PROBLEM REQUIREMENTS: Pick up the article on Professor Chander's comments about ChatRoulette where it ends and keep writing it.

PASSAGE TO READ:
- - -

Professor Chander Comments on Chatroulette for FoxNews.com

Professor Anupam Chander commented for FoxNews.com on ChatRoulette, a social networking site that connects users for video chats with a series of random strangers.  The site, described in the FoxNews.com report as an "internet sensation" that attracts "tens of thousands of videochatters at a time," has also been criticized as enabling chatters to expose themselves or otherwise broadcast offensive material.  Though site users must be at least 16 and must promise not to broadcast obscene or pornographic images, the limits are easily circumvented, prompting alarm among legal authorities and child protection advocates.

Professor Chander noted that while it is relatively easy to find indecent material on ChatRoulette, the Communications Decency Act of 1996 may exempt ChatRoulette itself from civil liability, because the law has been interpreted to mean Internet service providers are not legally responsible for content posted by third-party users.  Authorities would be more likely to go after individuals who post obscene material through the site, Professor Chander said, but that will likely require the intervention of federal prosecutors.

- - -

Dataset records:

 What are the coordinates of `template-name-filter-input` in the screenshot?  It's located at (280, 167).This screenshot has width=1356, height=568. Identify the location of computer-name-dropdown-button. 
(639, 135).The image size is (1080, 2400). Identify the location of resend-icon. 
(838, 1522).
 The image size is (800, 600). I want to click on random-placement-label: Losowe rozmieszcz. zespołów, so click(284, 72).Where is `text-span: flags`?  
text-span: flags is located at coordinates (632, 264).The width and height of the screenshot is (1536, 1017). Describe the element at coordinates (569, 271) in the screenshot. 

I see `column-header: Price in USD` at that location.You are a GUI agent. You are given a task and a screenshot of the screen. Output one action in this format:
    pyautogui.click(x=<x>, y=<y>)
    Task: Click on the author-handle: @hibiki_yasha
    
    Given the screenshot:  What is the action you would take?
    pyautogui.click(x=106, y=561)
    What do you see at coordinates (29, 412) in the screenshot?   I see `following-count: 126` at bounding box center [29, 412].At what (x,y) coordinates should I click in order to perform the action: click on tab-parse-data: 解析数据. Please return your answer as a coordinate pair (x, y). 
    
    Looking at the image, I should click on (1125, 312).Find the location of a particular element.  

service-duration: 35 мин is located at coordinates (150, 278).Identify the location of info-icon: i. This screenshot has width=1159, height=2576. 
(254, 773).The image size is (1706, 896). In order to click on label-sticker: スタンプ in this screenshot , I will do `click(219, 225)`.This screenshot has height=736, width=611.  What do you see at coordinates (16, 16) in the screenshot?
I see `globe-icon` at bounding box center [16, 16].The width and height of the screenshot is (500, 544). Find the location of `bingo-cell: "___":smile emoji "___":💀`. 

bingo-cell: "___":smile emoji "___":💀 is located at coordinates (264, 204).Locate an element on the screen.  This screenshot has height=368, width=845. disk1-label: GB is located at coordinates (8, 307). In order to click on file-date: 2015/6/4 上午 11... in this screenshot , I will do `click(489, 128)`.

- - -

THE ANSWER:
"Are any local police in Kentucky or Boston going to have the resources to chase after someone in Albania?" Professor Chander asked. "What this will inevitably involve is the federal authorities, because it is transmission of indecent material across state lines."

Professor Anupam Chander is a leading scholar in the law of globalization and digitization, and has written widely on international law, cyber law, and corporate law.